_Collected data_
* * *

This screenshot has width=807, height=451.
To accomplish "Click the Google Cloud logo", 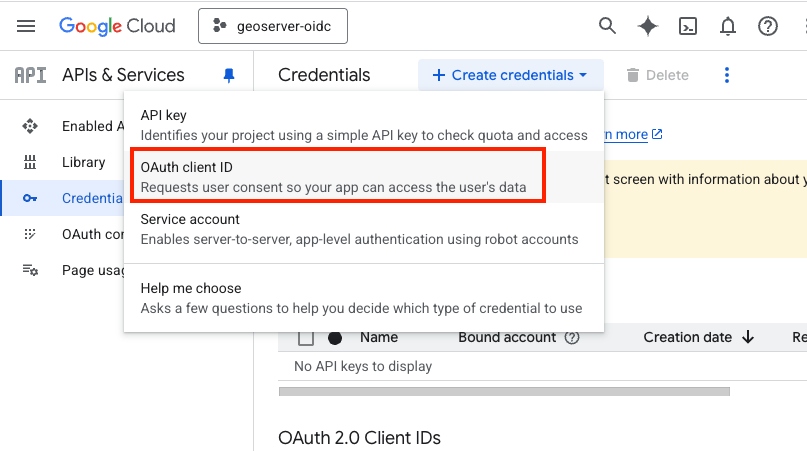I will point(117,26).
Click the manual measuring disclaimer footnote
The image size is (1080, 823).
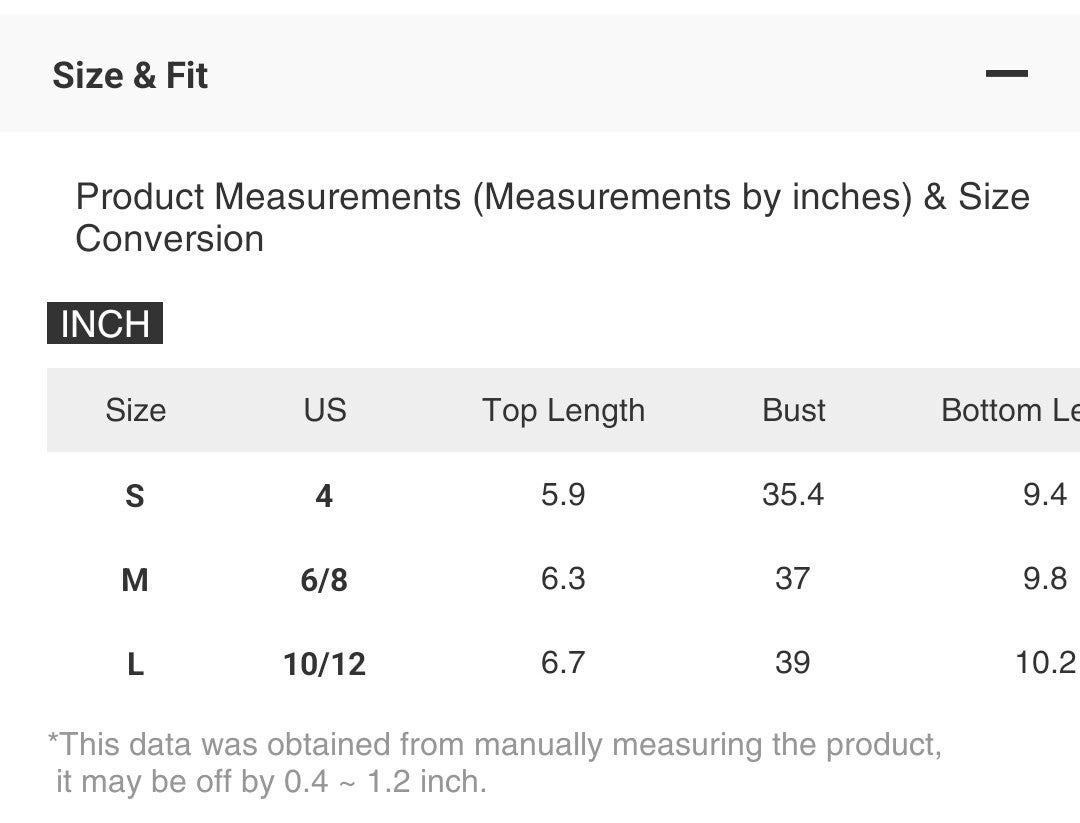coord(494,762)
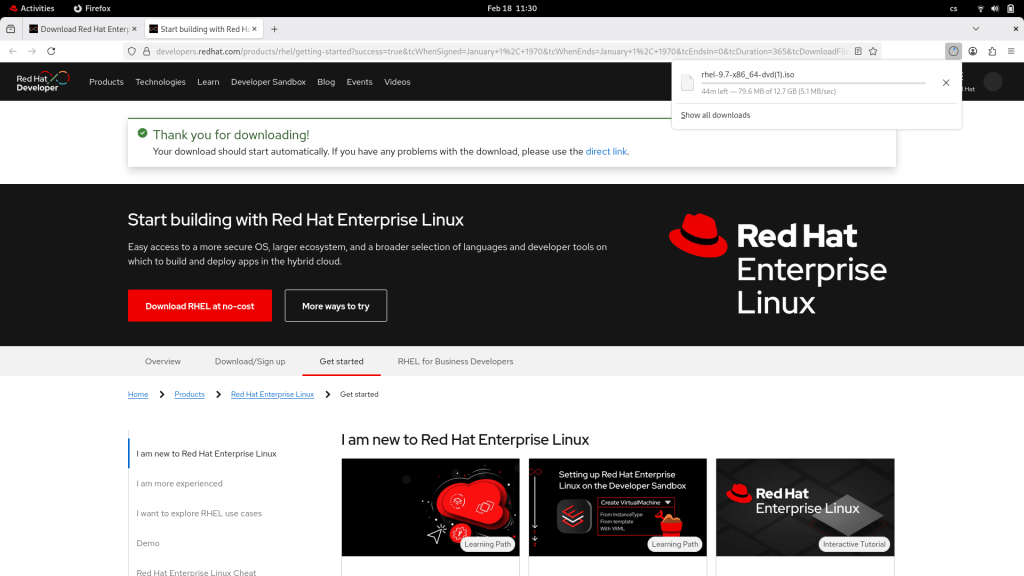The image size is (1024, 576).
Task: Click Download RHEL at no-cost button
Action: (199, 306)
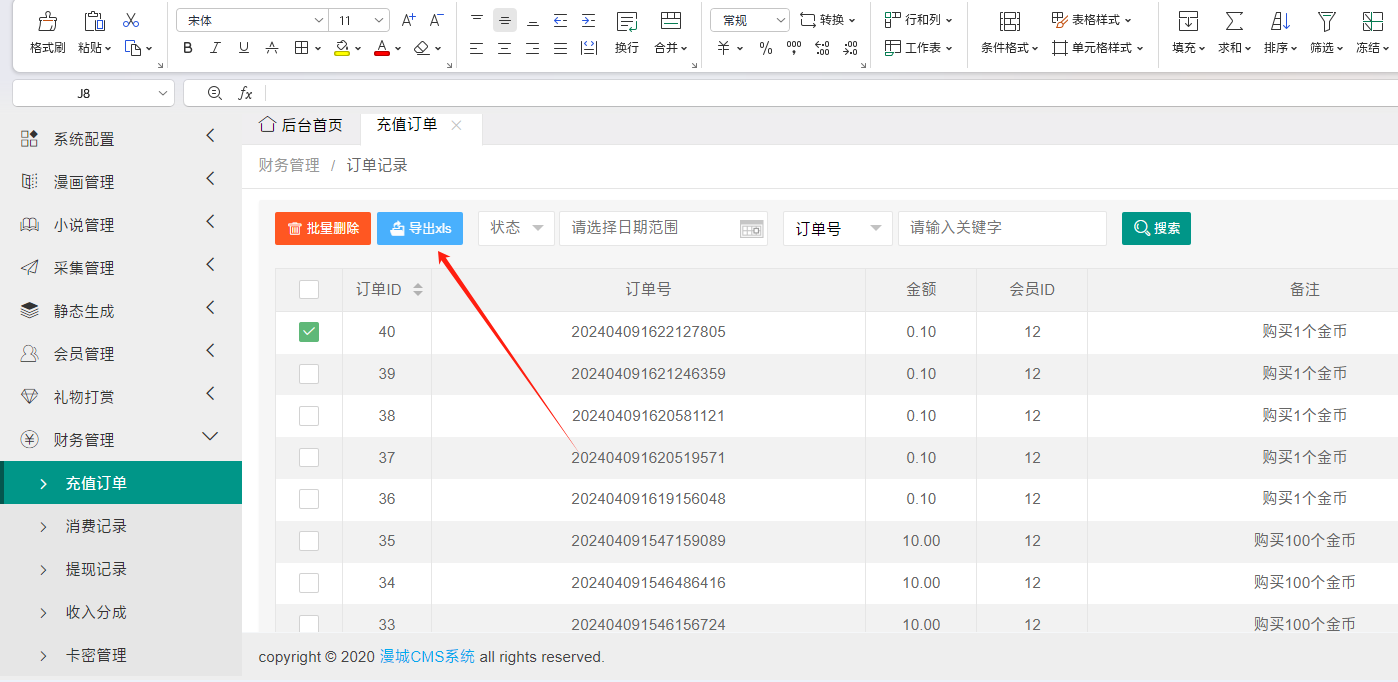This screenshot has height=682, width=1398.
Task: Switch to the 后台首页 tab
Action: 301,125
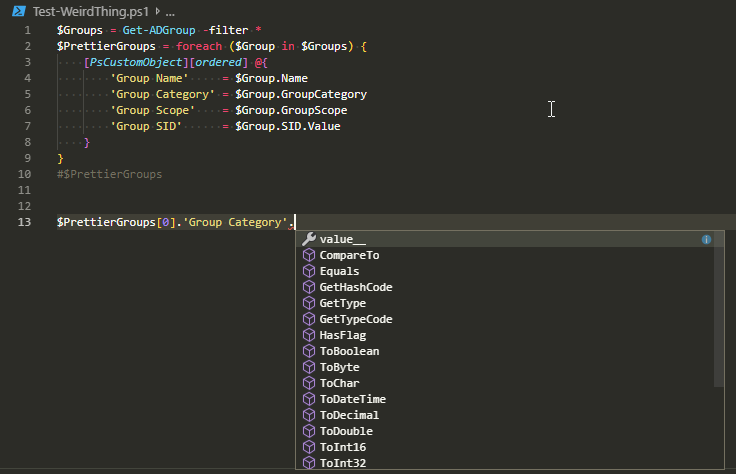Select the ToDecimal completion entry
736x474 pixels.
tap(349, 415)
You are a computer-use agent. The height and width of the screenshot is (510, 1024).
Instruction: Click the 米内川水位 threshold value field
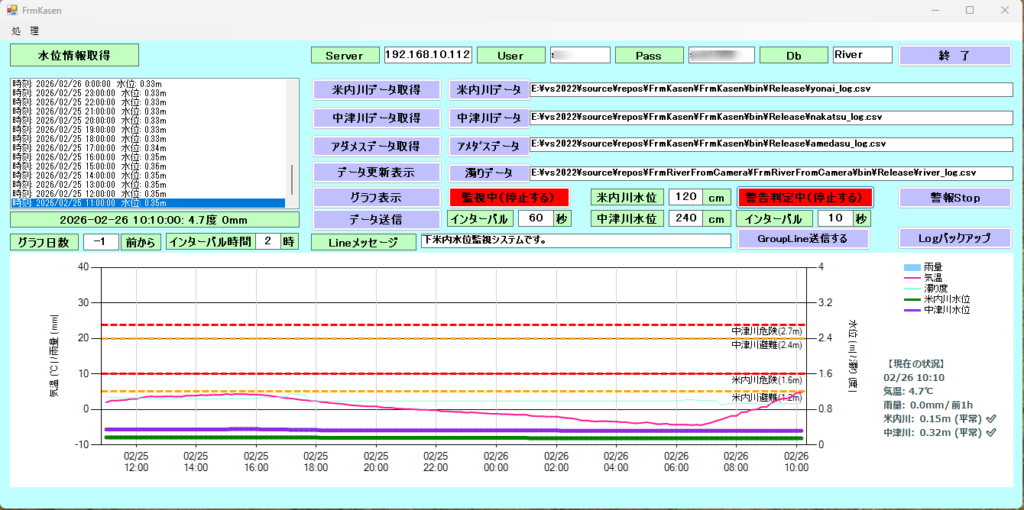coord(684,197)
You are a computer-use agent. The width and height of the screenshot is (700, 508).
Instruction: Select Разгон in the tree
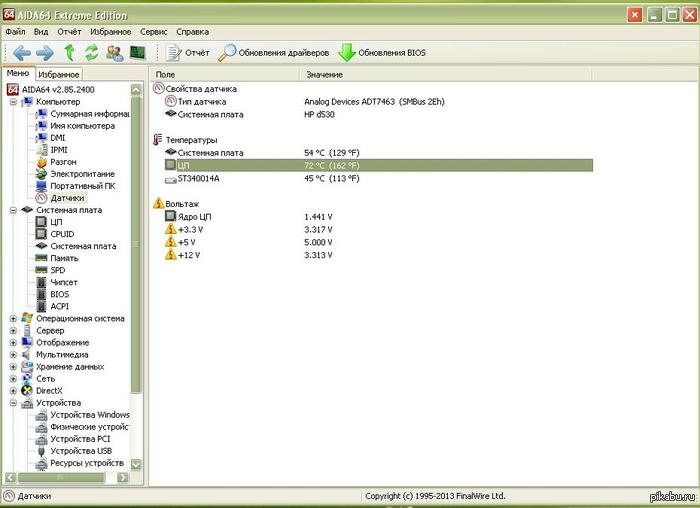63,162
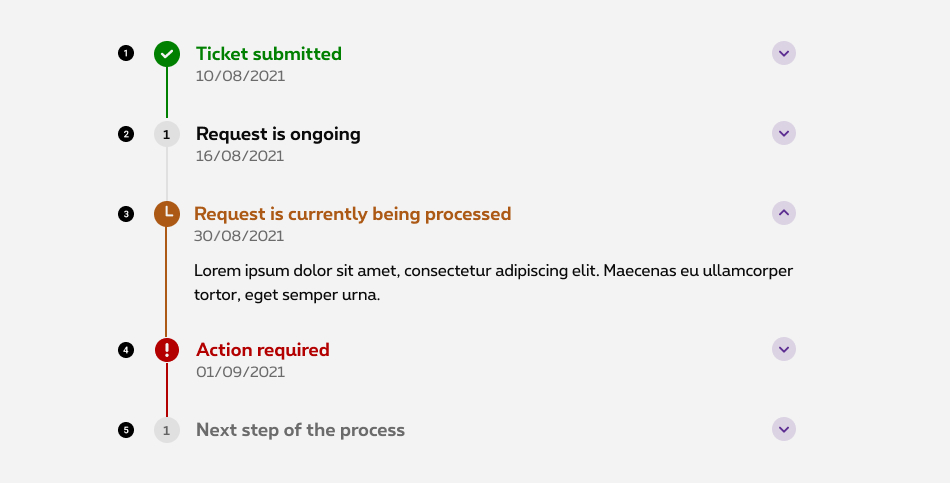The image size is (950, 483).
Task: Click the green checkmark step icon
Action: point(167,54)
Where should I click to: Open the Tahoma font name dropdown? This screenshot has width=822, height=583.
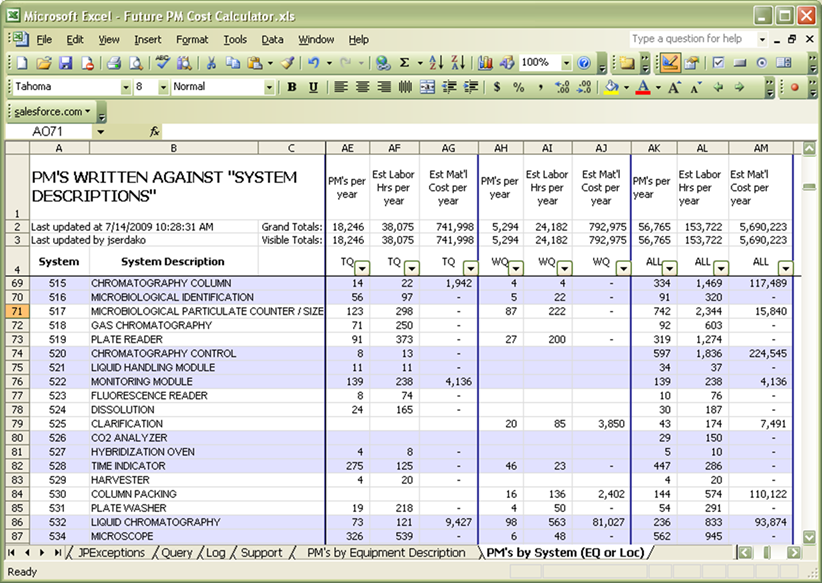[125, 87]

* * *

_Problem details_
Starting at the line that contains "Where should I", please write out every line to the end of the entries, inclusive, copied exactly and with pictures omitted.

_Written solution_
Where should I click to: Open the Tahoma font name dropdown? This screenshot has width=822, height=583.
[125, 87]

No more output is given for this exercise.